**What to produce**. Reproduce, word for word, the stretch of the fibromyalgia study summary below from "RESULTS: There were" through "the urine analytes.".

══ Reading passage

BACKGROUND: There is a high degree of comorbidity between
fibromyalgia and major depression. The latter is characterized
by signs of immune activation, whereas the immune status in
fibromyalgia is not yet elucidated. The aims of the present
study were to examine (i) neopterin and biopterin excretion in
24-h urine of patients with fibromyalgia compared with normal
volunteers and patients with major depression; and (ii) the
effects of subchronic treatment with sertraline (11 weeks) on
the urinary excretion of neopterin and biopterin.
Measurements of neopterin, biopterin, pseudouridine,
creatinine and uric acid in 24- h urine were performed by
means of HPLC in 14 fibromyalgia and ten major depressed
patients and 17 normal volunteers.
RESULTS: There were no
significant differences in urine excretion of the above five
analytes between patients with fibromyalgia and normal
volunteers. Patients with major depression showed
significantly higher urinary neopterin excretion than normal
volunteers and fibromyalgia patients. Patients with
fibromyalgia and major depression had a significantly
increased neopterin/creatinine ratio. Fibromyalgia patients
had significantly lower urinary excretion of creatinine than
patients with major depression. In fibromyalgia patients,
there were no significant effects of sertraline treatment on
any of the urine analytes.
CONCLUSIONS: The findings suggest
that fibromyalgia, in contrast to major depression, may not be
accompanied by activation of cell-mediated immunity.
LIMITATION: Other immune markers should be measured in
fibromyalgia before drawing definite conclusions.
CLINICAL RELEVANCE: Increased urinary excretion of neopterin
can be used as a marker for major depression, but not fibromyalgia.

════
══ Information

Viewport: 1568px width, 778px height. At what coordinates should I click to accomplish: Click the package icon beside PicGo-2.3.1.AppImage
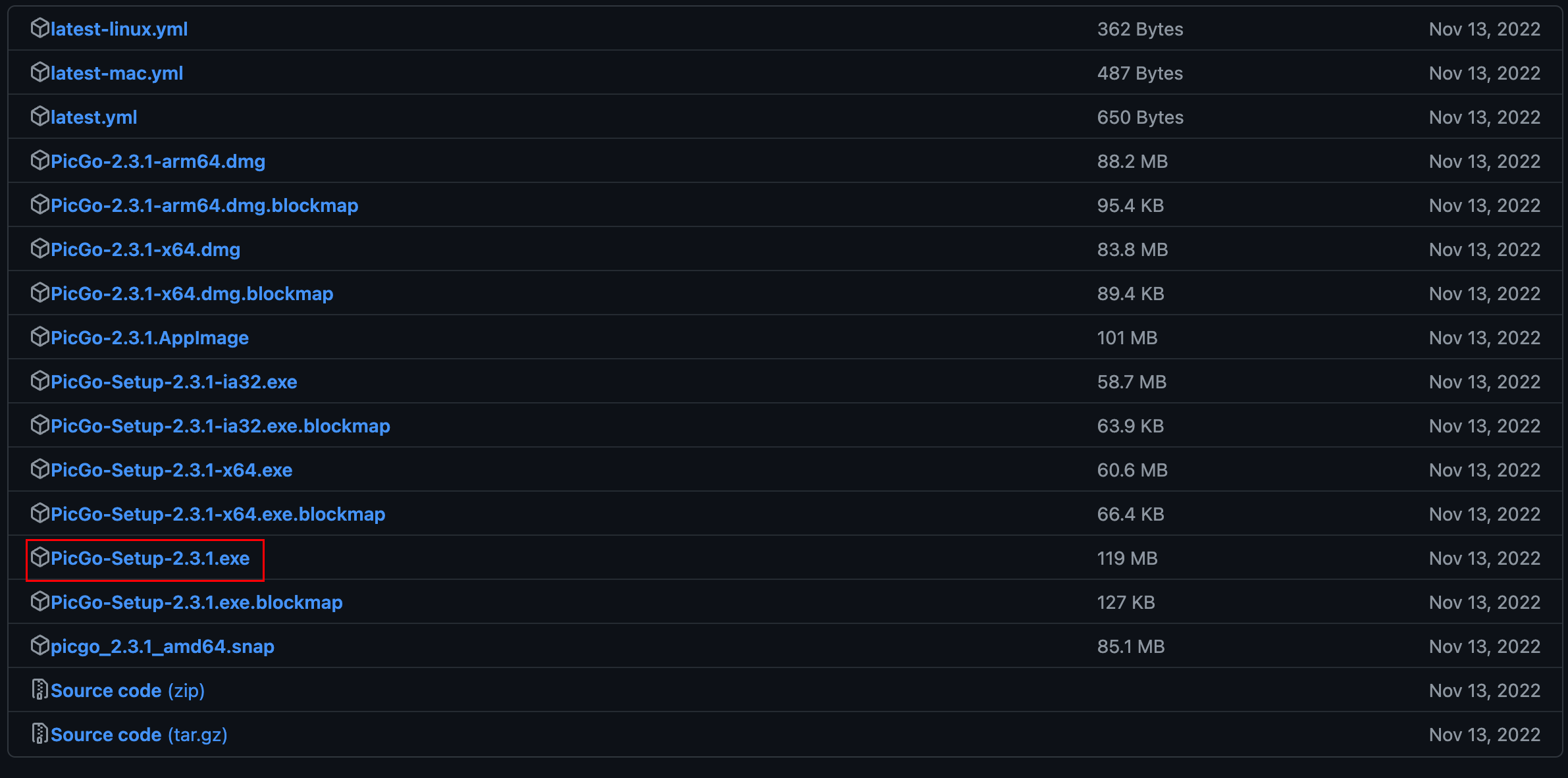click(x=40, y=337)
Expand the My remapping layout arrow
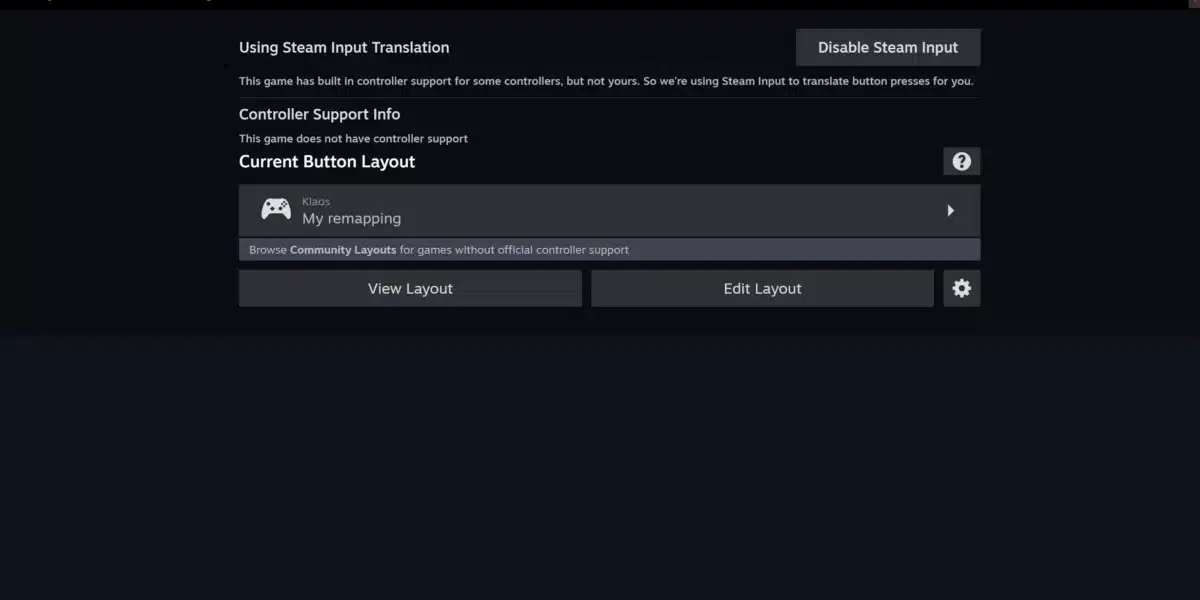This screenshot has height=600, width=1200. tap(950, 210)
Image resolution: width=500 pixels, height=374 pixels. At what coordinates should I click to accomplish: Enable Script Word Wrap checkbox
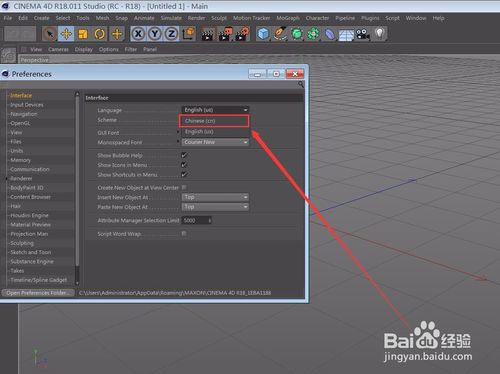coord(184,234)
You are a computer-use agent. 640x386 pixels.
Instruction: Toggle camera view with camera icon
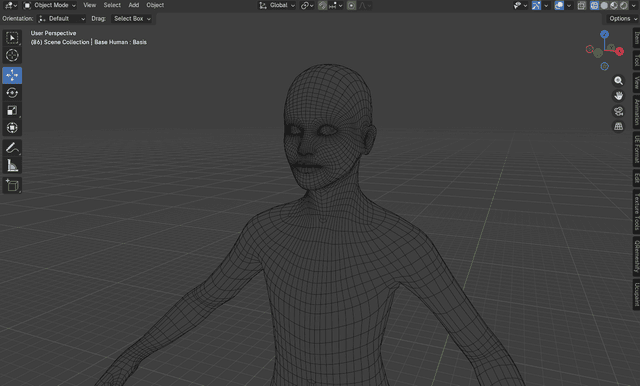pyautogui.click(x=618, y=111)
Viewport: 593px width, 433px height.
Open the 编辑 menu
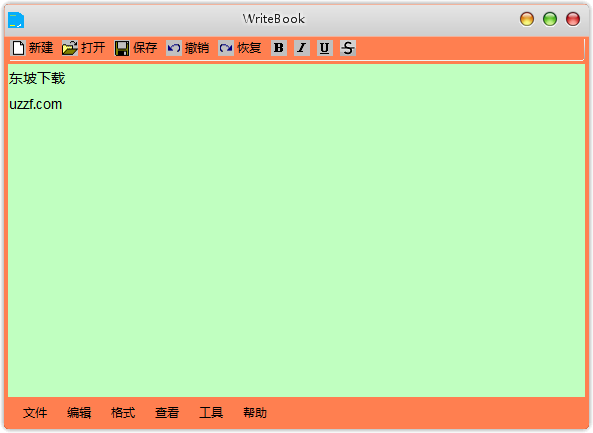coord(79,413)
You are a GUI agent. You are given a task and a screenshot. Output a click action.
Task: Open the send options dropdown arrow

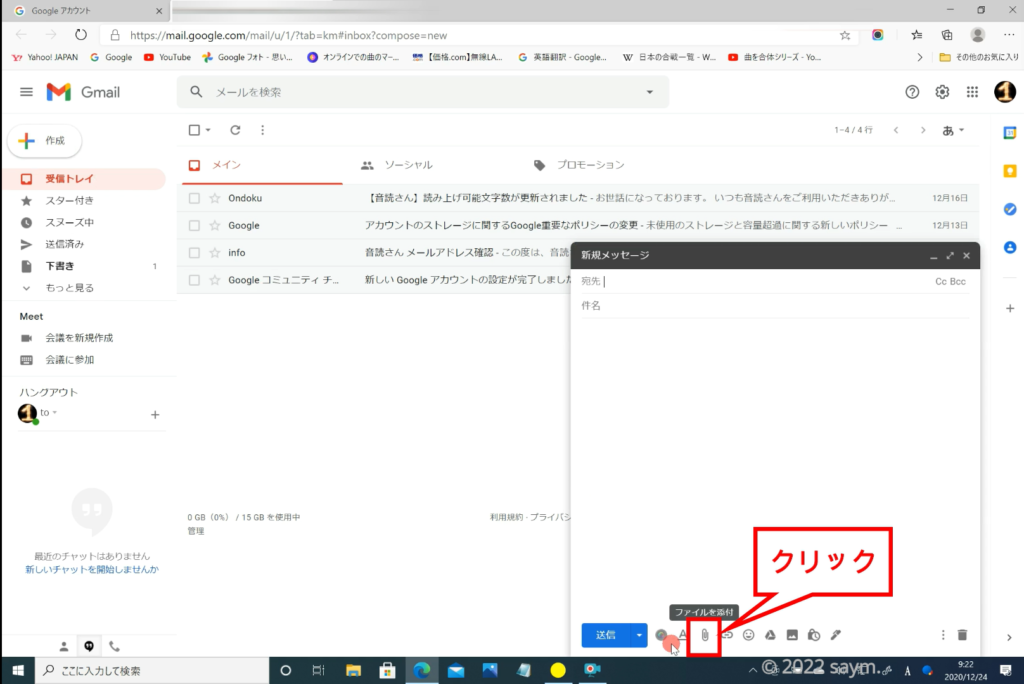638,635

════
══ Information

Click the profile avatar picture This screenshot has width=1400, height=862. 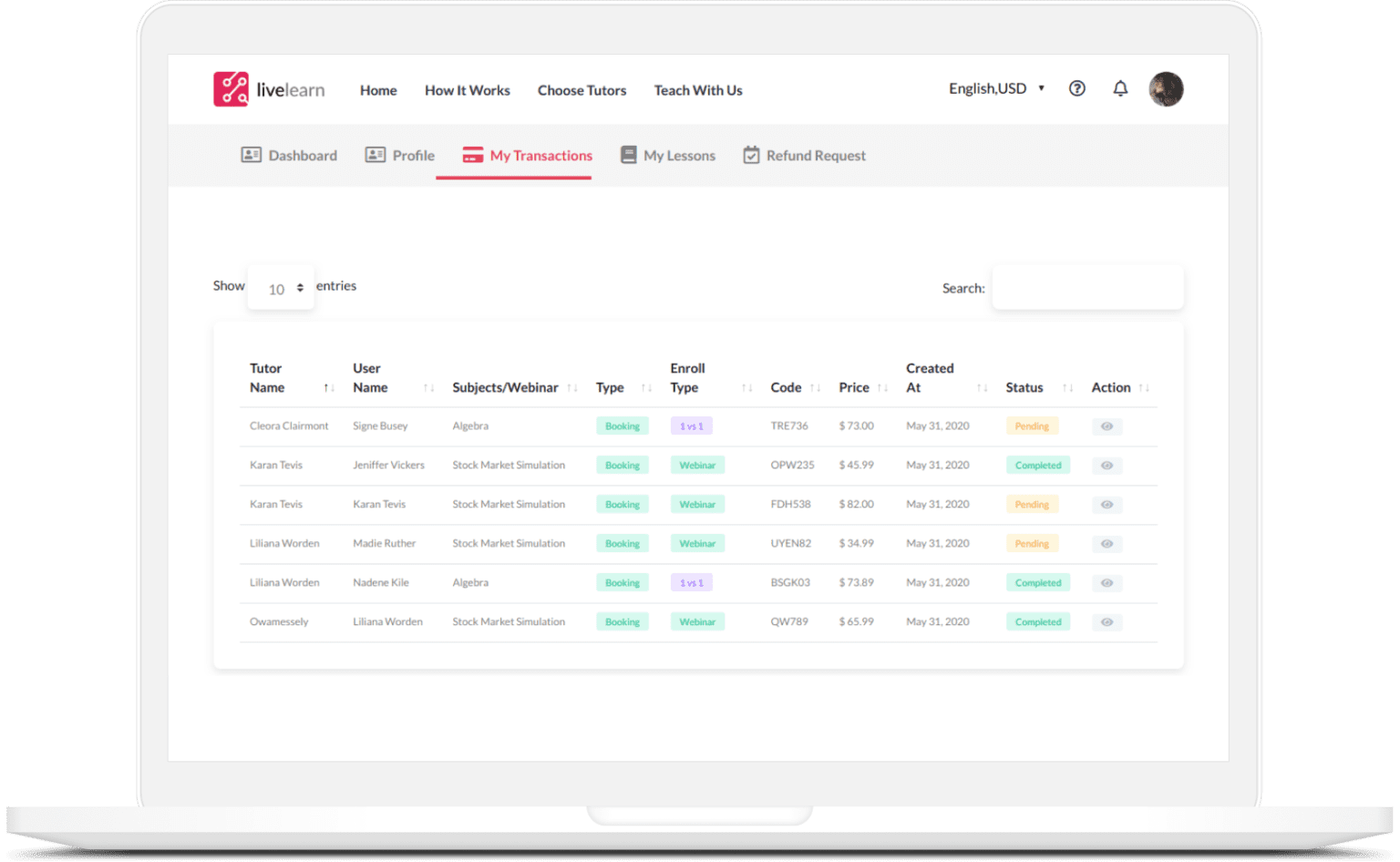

════

**Problem solution**.
RESULTS: There were no
significant differences in urine excretion of the above five
analytes between patients with fibromyalgia and normal
volunteers. Patients with major depression showed
significantly higher urinary neopterin excretion than normal
volunteers and fibromyalgia patients. Patients with
fibromyalgia and major depression had a significantly
increased neopterin/creatinine ratio. Fibromyalgia patients
had significantly lower urinary excretion of creatinine than
patients with major depression. In fibromyalgia patients,
there were no significant effects of sertraline treatment on
any of the urine analytes.